He paused, fingering the short Vandyck beard that grew greyly from his chin.

"My dear, I wonder if that is quite discreet," he said to Judith. "But after all it is highly improbable that any copy of my work published by the University at a guinea, will find its way here. I think I will chance it. Dear me, the bell for luncheon already! We will resume our work this evening, if you are at leisure, as I have much ready for dictation."

Judith smiled to herself as she paged the sheets. She knew very much more about her father's parishioners than he, for he, scholar, recluse, and parson only lived on the fringe of their lives, whereas she, in chatty visits to the women who sat and knitted at their cottage-doors, had got into real touch with an inner life to which he was a stranger. She knew, for instance, that old Sally Trenair, whose death less than a week ago had been a source of such relief to her neighbours, was universally held to be a witch, and Sally was always muttering and mumbling round the wishing-well. None who crossed her will prospered, their cows went dry or threw stillborn calves, their sheep wilted, the atrocious henbane, fatal to cattle, appeared in their fields: so the prudent wished Sally a polite good day, and sent her honey from their hives and a cut of prime bacon when the pig was killed. But from some vein of secretiveness, Judith did not tell her father of such talk, whispered to her over the knitting-needles, which would have inclined him to modify his view about the surviving association of the wishing-well with evil invocations. It was idle gossip, perhaps, for if you had challenged her to say whether she believed such tales of old Sally, she would have certainly denied it. And yet something deep down in her would have whispered "I don't only believe: I know."

To-day, when luncheon was finished, her father returned to his desk and Judith started to walk a couple of miles up the valley to the farm of John Penarth, whose family from time immemorial had owned those rich acres. For the last eight years he and his wife had lived there alone, for their only son Steven had gone out to America at the age of sixteen to seek his fortune. But fortune had not sought him, and now, when his father was growing old and his health declining, Steven was coming home with the intention of settling down here. Judith remembered him well, a big handsome boy with the blue of the sea in his eyes and the sunshine in his hair, and she wondered into what sort of man he would have grown. She had heard that he was already come, but though she was curious to see him, the motive for her visit was really the same as that which so often drew her to the Penarth farm, namely, to have a talk with Steven's mother. There was no one, thought Judith, who was so learned in what was truly worth knowing as Mrs. Penarth. She could not have pointed you India on the big globe that stood in her parlour, or have answered the simplest board-school question about Queen Elizabeth, or have added five to four without counting on her fingers, but she had rarer knowledge in the stead of such trivialities. She had the healing touch for man and beast: she stroked an ailing cow and next day it would be at pasture again, she whispered in the ear of a feverish child, plucking gently at its forehead and pulled the headache out so that the child slept. And she, alone of all the village, paid no court to Sally Trenair nor sought to propitiate her. One day, as she passed Sally's cottage, Sally had screamed curses on her, and followed her, yelling, half-way to the farm. Then suddenly Mrs. Penarth had turned and shot out her finger at her. "You silly tipsy old crone," she had cried. "Down on your knees and crave my pardon, and then get home and don't cross my way again."

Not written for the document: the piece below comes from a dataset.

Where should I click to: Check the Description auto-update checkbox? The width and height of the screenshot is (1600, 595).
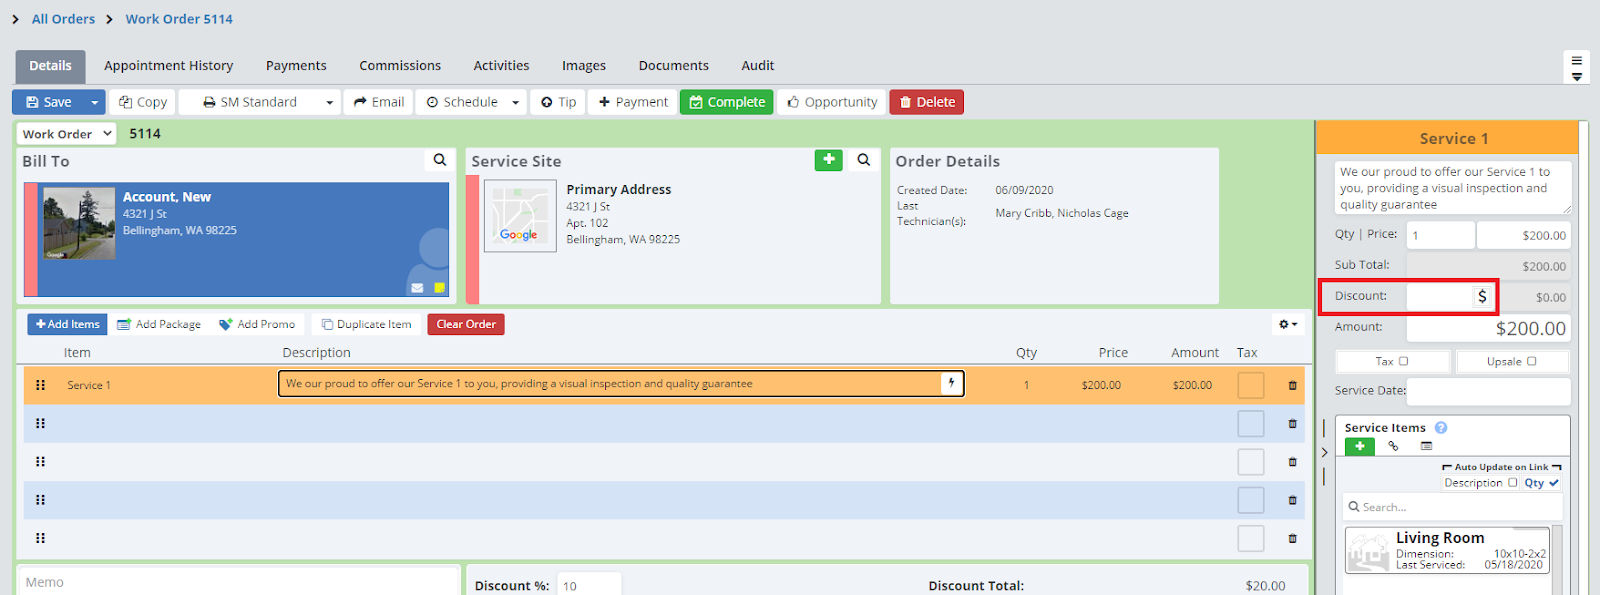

Sure enough Sally knelt on the stones, and slunk off home, and thereafter, if Mrs. Penarth was down in the village, she would make haste to get into her cottage, and shut the door. Mrs. Penarth, it seemed, knew more than Sally.

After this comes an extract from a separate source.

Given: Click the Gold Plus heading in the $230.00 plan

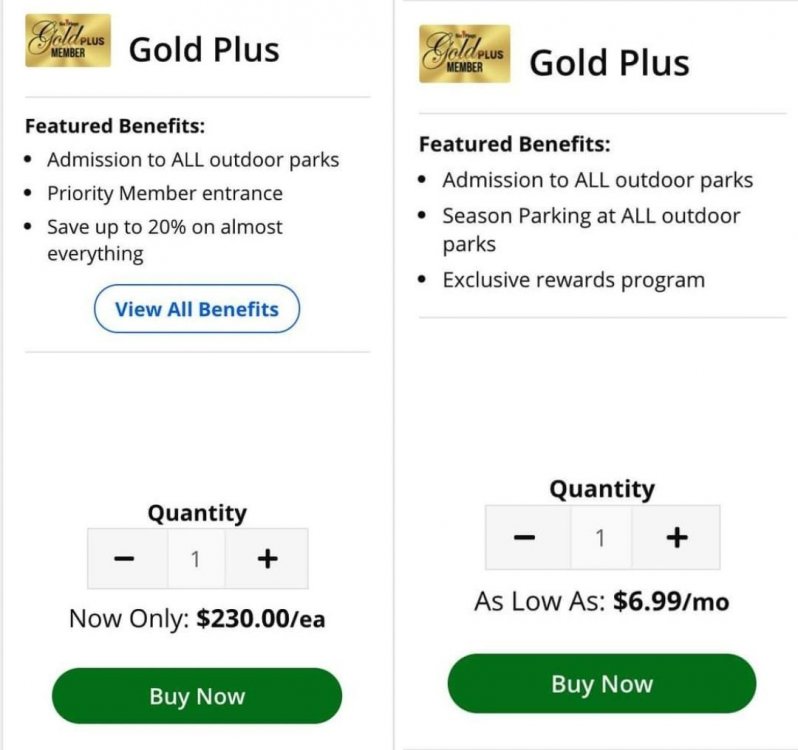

Judith swung her easy way up the steep hill, hatless in spite of the hot sun, and unbreathed by the ascent. She was a tall woman, black-haired and comely, her skin clear and healthy with the bloom on it that only sun and air can give. Her full-lipped mouth hinted that passion smouldered there, her eyebrows, fine and level nearly met across the base of her forehead, her eyes big and black looked ever so slightly inwards. So small was the convergence that it was no disfigurement: when she looked directly at you it was not perceptible, but if she was immersed in her own thoughts, then it was there. Most noticeable was it when her father was dictating to her some grim story of malign magic or witchcraft. But now she had come to the paved path through the garden of the farm-house set with flowers and herbs in front of the espaliered apple-trees, and there was Mrs. Penarth, knitting in the shade of the house during these hot hours before she went out again to chicken-run and milking-shed.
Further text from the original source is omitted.